REQUIRED TASK: Copy out each of the records below word for word, keeping every line unchanged.

ENTRIES SHOWN:
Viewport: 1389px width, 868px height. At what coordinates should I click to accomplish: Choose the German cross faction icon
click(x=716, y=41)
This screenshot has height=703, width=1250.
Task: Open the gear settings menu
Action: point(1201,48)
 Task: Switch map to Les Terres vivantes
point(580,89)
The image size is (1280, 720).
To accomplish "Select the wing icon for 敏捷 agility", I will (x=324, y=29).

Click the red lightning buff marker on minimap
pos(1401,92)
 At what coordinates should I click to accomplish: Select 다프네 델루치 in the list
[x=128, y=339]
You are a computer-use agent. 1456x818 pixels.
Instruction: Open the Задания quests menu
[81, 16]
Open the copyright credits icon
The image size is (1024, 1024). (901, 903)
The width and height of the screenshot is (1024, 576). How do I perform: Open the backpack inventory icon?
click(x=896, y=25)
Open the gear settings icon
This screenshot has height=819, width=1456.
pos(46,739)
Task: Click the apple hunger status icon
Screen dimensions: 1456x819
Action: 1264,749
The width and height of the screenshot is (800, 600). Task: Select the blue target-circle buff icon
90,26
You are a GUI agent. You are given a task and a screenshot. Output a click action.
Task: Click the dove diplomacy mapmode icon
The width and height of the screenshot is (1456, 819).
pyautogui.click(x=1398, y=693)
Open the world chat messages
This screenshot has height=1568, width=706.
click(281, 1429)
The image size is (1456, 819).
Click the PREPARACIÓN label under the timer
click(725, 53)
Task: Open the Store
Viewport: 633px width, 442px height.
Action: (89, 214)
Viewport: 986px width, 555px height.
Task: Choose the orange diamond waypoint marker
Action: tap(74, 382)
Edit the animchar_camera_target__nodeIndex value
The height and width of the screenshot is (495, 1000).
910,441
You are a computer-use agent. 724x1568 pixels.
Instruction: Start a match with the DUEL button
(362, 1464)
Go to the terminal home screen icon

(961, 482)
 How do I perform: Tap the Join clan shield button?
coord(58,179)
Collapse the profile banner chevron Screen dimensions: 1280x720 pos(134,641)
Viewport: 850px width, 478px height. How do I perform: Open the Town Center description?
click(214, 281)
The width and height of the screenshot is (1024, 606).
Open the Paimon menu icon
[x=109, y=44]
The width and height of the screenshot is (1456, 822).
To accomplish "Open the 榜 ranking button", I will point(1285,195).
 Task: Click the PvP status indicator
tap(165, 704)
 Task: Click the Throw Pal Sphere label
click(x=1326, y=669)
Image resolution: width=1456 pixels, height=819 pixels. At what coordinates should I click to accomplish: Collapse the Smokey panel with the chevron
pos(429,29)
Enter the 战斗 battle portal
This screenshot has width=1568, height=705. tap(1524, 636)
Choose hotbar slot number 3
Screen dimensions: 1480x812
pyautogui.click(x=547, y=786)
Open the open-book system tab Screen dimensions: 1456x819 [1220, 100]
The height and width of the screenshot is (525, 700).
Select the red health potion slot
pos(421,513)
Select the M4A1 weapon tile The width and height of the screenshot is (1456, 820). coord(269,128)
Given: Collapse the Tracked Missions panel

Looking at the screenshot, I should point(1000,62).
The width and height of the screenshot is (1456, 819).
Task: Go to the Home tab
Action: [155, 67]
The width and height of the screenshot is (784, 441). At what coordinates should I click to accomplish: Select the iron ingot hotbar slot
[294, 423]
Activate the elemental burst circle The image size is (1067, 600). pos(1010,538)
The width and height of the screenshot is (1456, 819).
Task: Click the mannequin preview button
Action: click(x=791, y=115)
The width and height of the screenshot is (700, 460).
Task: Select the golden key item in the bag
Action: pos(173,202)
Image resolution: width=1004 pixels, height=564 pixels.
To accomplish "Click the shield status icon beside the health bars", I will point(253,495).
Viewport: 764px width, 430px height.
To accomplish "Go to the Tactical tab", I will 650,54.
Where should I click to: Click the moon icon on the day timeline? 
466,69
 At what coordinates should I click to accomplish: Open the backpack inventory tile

EXERCISE RESPONSE:
Viewport: 1389px width, 868px height. At what coordinates should I click to accomplish: Choose the German cross faction icon
click(x=716, y=41)
This screenshot has height=703, width=1250.
Task: Open the gear settings menu
Action: point(1201,48)
 Task: Switch map to Les Terres vivantes
point(580,89)
The image size is (1280, 720).
To accomplish "Select the wing icon for 敏捷 agility", I will (x=324, y=29).

Click the red lightning buff marker on minimap
pos(1401,92)
 At what coordinates should I click to accomplish: Select 다프네 델루치 in the list
[x=128, y=339]
You are a computer-use agent. 1456x818 pixels.
Instruction: Open the Задания quests menu
[81, 16]
Open the copyright credits icon
The image size is (1024, 1024). (901, 903)
The width and height of the screenshot is (1024, 576). How do I perform: Open the backpack inventory icon?
click(x=896, y=25)
Open the gear settings icon
This screenshot has height=819, width=1456.
pos(46,739)
Task: Click the apple hunger status icon
Screen dimensions: 1456x819
Action: 1264,749
The width and height of the screenshot is (800, 600). Task: Select the blue target-circle buff icon
90,26
You are a GUI agent. You are given a task and a screenshot. Output a click action.
Task: Click the dove diplomacy mapmode icon
The width and height of the screenshot is (1456, 819).
pyautogui.click(x=1398, y=693)
Open the world chat messages
This screenshot has height=1568, width=706.
click(281, 1429)
The image size is (1456, 819).
Click the PREPARACIÓN label under the timer
click(725, 53)
Task: Open the Store
Viewport: 633px width, 442px height.
Action: (89, 214)
Viewport: 986px width, 555px height.
Task: Choose the orange diamond waypoint marker
Action: tap(74, 382)
Edit the animchar_camera_target__nodeIndex value
The height and width of the screenshot is (495, 1000).
910,441
You are a computer-use agent. 724x1568 pixels.
Instruction: Start a match with the DUEL button
(362, 1464)
Go to the terminal home screen icon

(961, 482)
 How do I perform: Tap the Join clan shield button?
coord(58,179)
Collapse the profile banner chevron Screen dimensions: 1280x720 pos(134,641)
Viewport: 850px width, 478px height. How do I perform: Open the Town Center description?
click(214, 281)
The width and height of the screenshot is (1024, 606).
Open the Paimon menu icon
[x=109, y=44]
The width and height of the screenshot is (1456, 822).
To accomplish "Open the 榜 ranking button", I will point(1285,195).
 Task: Click the PvP status indicator
tap(165, 704)
 Task: Click the Throw Pal Sphere label
click(x=1326, y=669)
Image resolution: width=1456 pixels, height=819 pixels. At what coordinates should I click to accomplish: Collapse the Smokey panel with the chevron
pos(429,29)
Enter the 战斗 battle portal
This screenshot has width=1568, height=705. tap(1524, 636)
Choose hotbar slot number 3
Screen dimensions: 1480x812
pyautogui.click(x=547, y=786)
Open the open-book system tab Screen dimensions: 1456x819 [1220, 100]
The height and width of the screenshot is (525, 700).
Select the red health potion slot
pos(421,513)
Select the M4A1 weapon tile The width and height of the screenshot is (1456, 820). coord(269,128)
Given: Collapse the Tracked Missions panel

Looking at the screenshot, I should point(1000,62).
The width and height of the screenshot is (1456, 819).
Task: Go to the Home tab
Action: [155, 67]
The width and height of the screenshot is (784, 441). At what coordinates should I click to accomplish: Select the iron ingot hotbar slot
[294, 423]
Activate the elemental burst circle The image size is (1067, 600). pos(1010,538)
The width and height of the screenshot is (1456, 819).
Task: Click the mannequin preview button
Action: click(x=791, y=115)
The width and height of the screenshot is (700, 460).
Task: Select the golden key item in the bag
Action: pos(173,202)
Image resolution: width=1004 pixels, height=564 pixels.
To accomplish "Click the shield status icon beside the health bars", I will point(253,495).
Viewport: 764px width, 430px height.
To accomplish "Go to the Tactical tab", I will 650,54.
Where should I click to: Click the moon icon on the day timeline? 
466,69
 At what coordinates should I click to accomplish: Open the backpack inventory tile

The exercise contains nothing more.